It’s so odd to me. Here I am in ridiculously beautiful Beverly Hills, staying with a gorgeous, hospitable, and absurdly endearing couple (think dimples and a swagger), and I can’t help but think of my Straight Up and Dirty life. It’s so strange to me that I come here, to the west coast, and can’t stop thinking about my east coast friends.
I was in Kitsen Men just now, savoring time between meetings, and I thought of Alexandra. Of the cologne she bought her now husband. How I’d once walked down the street with her and her man, and saw her lean over and whisper something to him. I knew her so well, knew exactly what she was saying to him. I heard her say the word, "cologne," but nothing else. We all continued to walk, and I turned to her and said, "Nice."
"What?"
"Let me guess," I said mimicking her, "that cologne he’s wearing makes you want to swing from his porch and show him all the dirty ways you can decorate his lanai."
"Oh my God, Lover! You know me so well!" she squealed. Then she laughed and pet my arm, and I loved how I could delight her, loved knowing her that well, loved how loved I made her feel.
So today I texted, phoned, and emailed her, asking what the name of the cologne was. I was, after all, standing in a store among rows of man water. She emailed back:
Himalaya in a silver bottle. How come?
I think thee are hotter and more inoxicating scents out there.
I received her email after I’d left the store, with Creed’s Virgin Island Water cologne in tow. I let her know that it smells like a Pina Colada who had a once night stand.
The product description: "Representing different scents carried by the Caribbean trade winds. It has top notes of copra, lime from the Antilles, white bergamont and mandarin orange; middle notes of hibiscus, ginger, ylang-ylang and Indian jasmine, and base notes of musk and sugar cane and white rum."
Yum and a half. A lanai is definitely in order.
Did you really write "ridiculously beautiful Beverly Hills"??
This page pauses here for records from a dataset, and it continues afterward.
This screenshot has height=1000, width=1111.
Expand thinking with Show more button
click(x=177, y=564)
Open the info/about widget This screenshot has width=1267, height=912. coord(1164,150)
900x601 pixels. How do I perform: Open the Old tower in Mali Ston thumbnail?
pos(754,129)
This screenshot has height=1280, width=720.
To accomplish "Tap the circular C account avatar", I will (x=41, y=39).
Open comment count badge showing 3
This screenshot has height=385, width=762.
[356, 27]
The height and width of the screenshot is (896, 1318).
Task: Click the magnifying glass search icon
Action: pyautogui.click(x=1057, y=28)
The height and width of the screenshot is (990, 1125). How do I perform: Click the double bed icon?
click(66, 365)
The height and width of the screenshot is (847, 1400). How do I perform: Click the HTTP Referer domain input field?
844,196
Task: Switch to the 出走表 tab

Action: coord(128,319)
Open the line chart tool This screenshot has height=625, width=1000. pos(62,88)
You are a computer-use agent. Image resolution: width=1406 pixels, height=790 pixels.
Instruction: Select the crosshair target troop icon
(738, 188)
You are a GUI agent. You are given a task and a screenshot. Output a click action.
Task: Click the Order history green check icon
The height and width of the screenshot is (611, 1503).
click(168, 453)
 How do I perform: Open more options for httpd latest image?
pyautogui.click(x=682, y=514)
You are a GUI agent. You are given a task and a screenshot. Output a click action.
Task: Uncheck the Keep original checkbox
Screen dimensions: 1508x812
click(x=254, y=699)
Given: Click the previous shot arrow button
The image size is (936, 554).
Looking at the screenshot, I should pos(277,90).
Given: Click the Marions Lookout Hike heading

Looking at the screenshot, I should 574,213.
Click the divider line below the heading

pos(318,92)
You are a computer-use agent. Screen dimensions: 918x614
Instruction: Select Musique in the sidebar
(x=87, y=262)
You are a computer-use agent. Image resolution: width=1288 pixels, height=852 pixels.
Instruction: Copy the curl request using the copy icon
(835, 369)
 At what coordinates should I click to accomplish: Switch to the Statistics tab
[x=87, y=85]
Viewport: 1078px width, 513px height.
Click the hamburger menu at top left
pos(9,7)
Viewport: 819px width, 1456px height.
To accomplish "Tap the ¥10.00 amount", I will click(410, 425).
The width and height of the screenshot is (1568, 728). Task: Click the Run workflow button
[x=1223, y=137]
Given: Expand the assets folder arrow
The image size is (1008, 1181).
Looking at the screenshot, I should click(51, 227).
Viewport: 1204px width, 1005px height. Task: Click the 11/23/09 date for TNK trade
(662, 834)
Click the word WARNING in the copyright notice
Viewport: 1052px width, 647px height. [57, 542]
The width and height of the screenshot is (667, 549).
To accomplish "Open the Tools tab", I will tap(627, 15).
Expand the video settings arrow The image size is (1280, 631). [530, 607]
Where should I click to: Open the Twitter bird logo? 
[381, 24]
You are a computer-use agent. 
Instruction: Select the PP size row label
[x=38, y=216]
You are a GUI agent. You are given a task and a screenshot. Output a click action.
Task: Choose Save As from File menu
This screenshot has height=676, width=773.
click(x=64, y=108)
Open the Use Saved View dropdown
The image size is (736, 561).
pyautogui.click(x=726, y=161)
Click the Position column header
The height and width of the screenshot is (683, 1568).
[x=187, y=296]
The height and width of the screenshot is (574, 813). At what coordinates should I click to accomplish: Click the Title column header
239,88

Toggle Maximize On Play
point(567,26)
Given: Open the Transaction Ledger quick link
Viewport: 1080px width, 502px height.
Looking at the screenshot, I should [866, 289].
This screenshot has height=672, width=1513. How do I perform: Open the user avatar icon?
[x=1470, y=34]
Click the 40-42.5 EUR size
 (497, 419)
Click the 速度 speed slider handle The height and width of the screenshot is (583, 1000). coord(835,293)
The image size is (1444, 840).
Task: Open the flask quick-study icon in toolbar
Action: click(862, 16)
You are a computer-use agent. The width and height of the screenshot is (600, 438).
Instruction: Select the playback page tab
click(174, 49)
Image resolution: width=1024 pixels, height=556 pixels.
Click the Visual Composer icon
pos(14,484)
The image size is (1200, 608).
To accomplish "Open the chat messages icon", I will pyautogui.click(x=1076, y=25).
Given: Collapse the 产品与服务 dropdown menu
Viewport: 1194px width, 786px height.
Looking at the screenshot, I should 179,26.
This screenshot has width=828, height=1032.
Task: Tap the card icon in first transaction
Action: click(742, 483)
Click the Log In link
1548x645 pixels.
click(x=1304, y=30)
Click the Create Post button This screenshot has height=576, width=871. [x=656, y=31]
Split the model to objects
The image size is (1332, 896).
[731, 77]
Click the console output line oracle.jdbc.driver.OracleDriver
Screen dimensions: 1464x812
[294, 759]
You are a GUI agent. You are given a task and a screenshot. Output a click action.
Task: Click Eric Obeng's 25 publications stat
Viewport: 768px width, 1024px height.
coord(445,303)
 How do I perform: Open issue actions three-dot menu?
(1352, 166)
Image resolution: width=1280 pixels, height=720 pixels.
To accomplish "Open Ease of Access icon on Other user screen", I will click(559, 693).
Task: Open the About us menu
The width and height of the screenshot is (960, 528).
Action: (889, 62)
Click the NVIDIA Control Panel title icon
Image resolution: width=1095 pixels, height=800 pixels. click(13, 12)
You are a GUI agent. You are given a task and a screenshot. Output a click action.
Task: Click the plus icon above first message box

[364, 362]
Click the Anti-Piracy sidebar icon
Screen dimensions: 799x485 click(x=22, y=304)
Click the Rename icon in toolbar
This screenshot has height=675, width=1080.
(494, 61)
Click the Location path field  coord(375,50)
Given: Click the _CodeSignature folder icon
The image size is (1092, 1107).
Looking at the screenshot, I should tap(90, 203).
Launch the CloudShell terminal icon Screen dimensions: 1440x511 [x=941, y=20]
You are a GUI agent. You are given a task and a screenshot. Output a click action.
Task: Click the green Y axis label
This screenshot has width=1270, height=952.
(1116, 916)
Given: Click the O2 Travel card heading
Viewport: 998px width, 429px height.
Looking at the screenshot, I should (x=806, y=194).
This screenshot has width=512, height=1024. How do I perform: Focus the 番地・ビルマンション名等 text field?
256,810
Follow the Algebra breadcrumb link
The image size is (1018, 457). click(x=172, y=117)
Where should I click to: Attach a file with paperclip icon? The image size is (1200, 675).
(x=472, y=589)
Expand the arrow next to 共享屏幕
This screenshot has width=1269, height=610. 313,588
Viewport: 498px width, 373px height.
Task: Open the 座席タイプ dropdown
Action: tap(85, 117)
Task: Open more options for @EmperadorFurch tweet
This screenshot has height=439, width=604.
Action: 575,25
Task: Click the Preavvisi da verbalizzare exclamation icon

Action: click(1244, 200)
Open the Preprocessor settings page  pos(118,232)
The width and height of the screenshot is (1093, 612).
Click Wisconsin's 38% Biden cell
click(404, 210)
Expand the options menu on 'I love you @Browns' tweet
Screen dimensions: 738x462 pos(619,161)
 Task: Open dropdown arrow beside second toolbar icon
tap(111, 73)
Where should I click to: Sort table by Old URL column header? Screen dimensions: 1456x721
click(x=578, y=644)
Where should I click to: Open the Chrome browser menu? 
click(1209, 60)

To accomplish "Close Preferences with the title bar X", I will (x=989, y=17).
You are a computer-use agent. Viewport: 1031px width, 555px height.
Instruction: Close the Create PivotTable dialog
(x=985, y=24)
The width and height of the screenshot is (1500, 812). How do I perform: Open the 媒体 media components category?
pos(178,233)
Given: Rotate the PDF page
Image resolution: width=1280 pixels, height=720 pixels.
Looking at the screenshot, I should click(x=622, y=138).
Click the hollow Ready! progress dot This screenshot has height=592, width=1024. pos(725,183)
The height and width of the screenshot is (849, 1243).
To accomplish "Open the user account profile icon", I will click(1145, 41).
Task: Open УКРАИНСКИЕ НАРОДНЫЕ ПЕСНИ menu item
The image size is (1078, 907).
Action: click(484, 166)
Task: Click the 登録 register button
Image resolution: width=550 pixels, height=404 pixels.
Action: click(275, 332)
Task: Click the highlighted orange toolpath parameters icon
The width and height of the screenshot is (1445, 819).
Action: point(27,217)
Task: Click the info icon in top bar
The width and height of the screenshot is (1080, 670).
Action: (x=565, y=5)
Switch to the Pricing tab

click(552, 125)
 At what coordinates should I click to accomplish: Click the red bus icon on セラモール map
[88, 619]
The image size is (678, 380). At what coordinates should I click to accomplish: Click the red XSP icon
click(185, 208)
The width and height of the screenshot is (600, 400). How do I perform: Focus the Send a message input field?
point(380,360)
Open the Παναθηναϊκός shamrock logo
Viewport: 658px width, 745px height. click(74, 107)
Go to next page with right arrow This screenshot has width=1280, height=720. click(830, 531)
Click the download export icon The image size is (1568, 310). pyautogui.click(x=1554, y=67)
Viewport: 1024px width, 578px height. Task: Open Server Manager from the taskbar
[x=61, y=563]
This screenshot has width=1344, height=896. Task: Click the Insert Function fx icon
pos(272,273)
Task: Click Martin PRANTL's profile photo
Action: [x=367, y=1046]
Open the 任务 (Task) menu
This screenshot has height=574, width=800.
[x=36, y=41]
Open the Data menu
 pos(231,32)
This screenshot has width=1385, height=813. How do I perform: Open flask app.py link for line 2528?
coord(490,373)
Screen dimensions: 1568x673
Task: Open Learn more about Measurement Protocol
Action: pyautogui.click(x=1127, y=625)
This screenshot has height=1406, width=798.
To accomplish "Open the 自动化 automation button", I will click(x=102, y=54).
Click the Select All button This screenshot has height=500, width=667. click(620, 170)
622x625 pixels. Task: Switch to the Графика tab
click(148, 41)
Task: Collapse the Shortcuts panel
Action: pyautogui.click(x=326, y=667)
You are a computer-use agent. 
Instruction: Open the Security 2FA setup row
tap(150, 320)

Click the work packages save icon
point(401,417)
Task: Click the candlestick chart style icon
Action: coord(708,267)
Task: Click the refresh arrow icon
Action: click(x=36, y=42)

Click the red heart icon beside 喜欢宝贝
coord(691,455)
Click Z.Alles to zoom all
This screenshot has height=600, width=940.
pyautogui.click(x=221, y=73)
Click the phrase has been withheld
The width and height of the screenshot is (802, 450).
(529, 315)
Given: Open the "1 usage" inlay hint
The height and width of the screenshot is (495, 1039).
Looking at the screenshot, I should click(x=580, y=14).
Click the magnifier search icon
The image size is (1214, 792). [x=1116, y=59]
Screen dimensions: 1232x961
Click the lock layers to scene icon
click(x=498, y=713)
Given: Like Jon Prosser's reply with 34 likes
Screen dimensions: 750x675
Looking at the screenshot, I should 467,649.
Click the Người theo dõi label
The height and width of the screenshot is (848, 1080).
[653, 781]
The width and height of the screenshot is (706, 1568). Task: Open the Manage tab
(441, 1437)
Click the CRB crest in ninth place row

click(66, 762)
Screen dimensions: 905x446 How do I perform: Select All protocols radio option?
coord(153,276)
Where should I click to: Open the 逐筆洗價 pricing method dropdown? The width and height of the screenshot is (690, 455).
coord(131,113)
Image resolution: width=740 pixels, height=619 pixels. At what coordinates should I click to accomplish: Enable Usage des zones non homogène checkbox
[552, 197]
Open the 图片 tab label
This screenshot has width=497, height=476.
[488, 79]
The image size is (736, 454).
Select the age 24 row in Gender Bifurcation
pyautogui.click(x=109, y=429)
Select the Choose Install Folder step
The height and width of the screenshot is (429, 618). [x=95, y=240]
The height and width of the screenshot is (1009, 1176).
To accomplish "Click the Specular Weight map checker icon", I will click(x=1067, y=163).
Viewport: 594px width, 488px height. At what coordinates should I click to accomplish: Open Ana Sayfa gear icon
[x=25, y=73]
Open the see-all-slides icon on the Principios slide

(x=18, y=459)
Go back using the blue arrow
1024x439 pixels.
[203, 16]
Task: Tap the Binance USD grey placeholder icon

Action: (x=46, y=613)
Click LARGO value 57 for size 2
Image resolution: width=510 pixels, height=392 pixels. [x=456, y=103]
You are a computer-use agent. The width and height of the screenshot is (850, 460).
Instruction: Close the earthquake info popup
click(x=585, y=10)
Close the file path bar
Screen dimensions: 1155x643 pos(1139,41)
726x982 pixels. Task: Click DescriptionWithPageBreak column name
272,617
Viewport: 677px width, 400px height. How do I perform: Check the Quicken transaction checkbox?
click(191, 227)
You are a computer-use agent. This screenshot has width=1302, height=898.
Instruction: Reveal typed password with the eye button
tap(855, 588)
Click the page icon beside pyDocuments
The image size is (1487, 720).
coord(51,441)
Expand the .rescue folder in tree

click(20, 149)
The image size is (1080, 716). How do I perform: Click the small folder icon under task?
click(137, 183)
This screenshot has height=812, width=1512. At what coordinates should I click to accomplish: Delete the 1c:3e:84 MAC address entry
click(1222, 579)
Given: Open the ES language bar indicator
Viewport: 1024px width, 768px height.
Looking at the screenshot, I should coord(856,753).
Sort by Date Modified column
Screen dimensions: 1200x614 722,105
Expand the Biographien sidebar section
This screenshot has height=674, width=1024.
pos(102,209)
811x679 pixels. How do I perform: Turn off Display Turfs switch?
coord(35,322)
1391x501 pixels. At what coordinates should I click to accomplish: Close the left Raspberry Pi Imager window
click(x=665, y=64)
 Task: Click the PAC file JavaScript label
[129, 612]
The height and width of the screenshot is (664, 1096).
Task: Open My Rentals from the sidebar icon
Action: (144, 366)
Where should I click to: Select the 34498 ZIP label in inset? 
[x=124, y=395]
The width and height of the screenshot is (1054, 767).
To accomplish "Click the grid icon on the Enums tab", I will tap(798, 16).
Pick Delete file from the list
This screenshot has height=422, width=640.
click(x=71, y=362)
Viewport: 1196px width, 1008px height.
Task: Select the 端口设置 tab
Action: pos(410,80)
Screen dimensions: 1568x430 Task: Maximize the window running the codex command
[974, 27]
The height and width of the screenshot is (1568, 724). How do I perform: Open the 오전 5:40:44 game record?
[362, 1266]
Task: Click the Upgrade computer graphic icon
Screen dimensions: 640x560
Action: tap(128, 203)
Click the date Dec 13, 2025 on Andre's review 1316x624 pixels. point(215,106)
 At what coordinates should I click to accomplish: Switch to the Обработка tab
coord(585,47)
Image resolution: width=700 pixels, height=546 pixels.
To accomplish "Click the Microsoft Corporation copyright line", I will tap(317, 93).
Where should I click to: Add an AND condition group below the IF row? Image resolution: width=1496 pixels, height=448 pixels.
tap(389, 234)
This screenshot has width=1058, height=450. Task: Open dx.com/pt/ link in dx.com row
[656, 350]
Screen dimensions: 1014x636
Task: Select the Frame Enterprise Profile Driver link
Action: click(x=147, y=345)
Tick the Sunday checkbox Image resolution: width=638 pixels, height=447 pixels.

I live in L.A. – albeit in a rural, wild, romantic Canyon six miles up from the Pacific Coast Highway, so I clearly made a different choice –
but…
Beverly Hills, which I visit only if I must for business reasons, is – through my eyes – The Saddest Place On Earth. A Disneyland for grown-ups, unsurpassed in its tackiness, desperately trying to mimic Mediterranean flair, but ridiculing itself through the awful, cheap plasticky copy that it is.
Sigh… all the terrible cliches are true. Way too many immature, fatuous, ignorant, materialist, uninspired people.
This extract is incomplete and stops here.